Serious rainwater catchment systems are designed based on your needs. There are a lot of calculations involved based on how much water you will need to supply your garden, your regular landscape shrubs and trees and other uses you may have. Most professionals who deal with rainwater system design and books on the subject recommend buying a tank as large as you can feasibly locate on your property. However, many homeowners considering rainwater harvesting in Sedona think it would be nice and a “sustainable thing to do” to help save water will quickly back off a serious system after finding out the overall cost of the equipment. A 5000 gallon tank alone can cost around $2500-$3000. On top of that you have to have a pump and all the plumbing accessories not to mention the labor to install everything.

Compared to a serious rainwater catchment system, rain barrels are a popular alternative as they are easy to hook up to a single downspout and as long as the height of your rain barrel is higher than what you want to water, a garden hose pressurized by gravity will work and is affordable. But a rain barrel that only holds 50-100 gallons won’t supply the needs of a decent sized garden or trees that are not on a regular irrigation system. People realize the limitations of rain barrels but cannot justify the expense of spending several thousand dollars on a serious system.

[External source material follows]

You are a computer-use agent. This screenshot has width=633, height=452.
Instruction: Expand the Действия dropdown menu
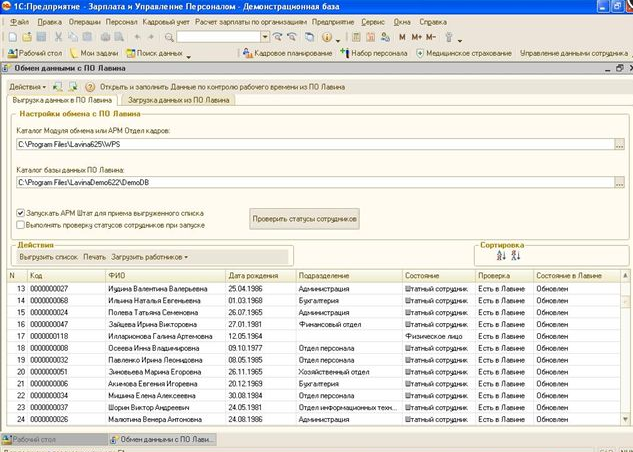click(x=28, y=86)
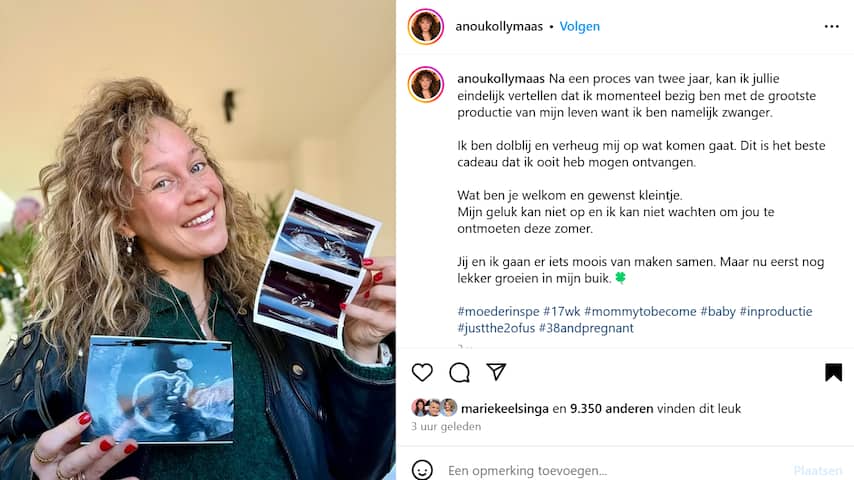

So what are the reasons people find capturing rainwater attractive? Here are several possible reasons. Remember, people buy based on emotional reasons and only use logic to back up or to justify their decision.

  • Rainwater is pure and plants definitely respond better to rainwater than treated municipal water;
  • People are bombarded all the time with educational material from the government about the need to save water – use it wisely as it is a precious resource and thus people already do some form of water conservation inside the home and so why not do so in the landscape?
  • To reduce their overall use of water and thus reduce their water bill;
  • They are doing it because it is a lifestyle choice and it fits in with their identity as a conscious consumer who values green living, sustainability and is doing their part to save the planet.
  • Rain barrels are now stylish and they want to make a statement to their neighbors that they are good citizens that save water and recycle everything possible.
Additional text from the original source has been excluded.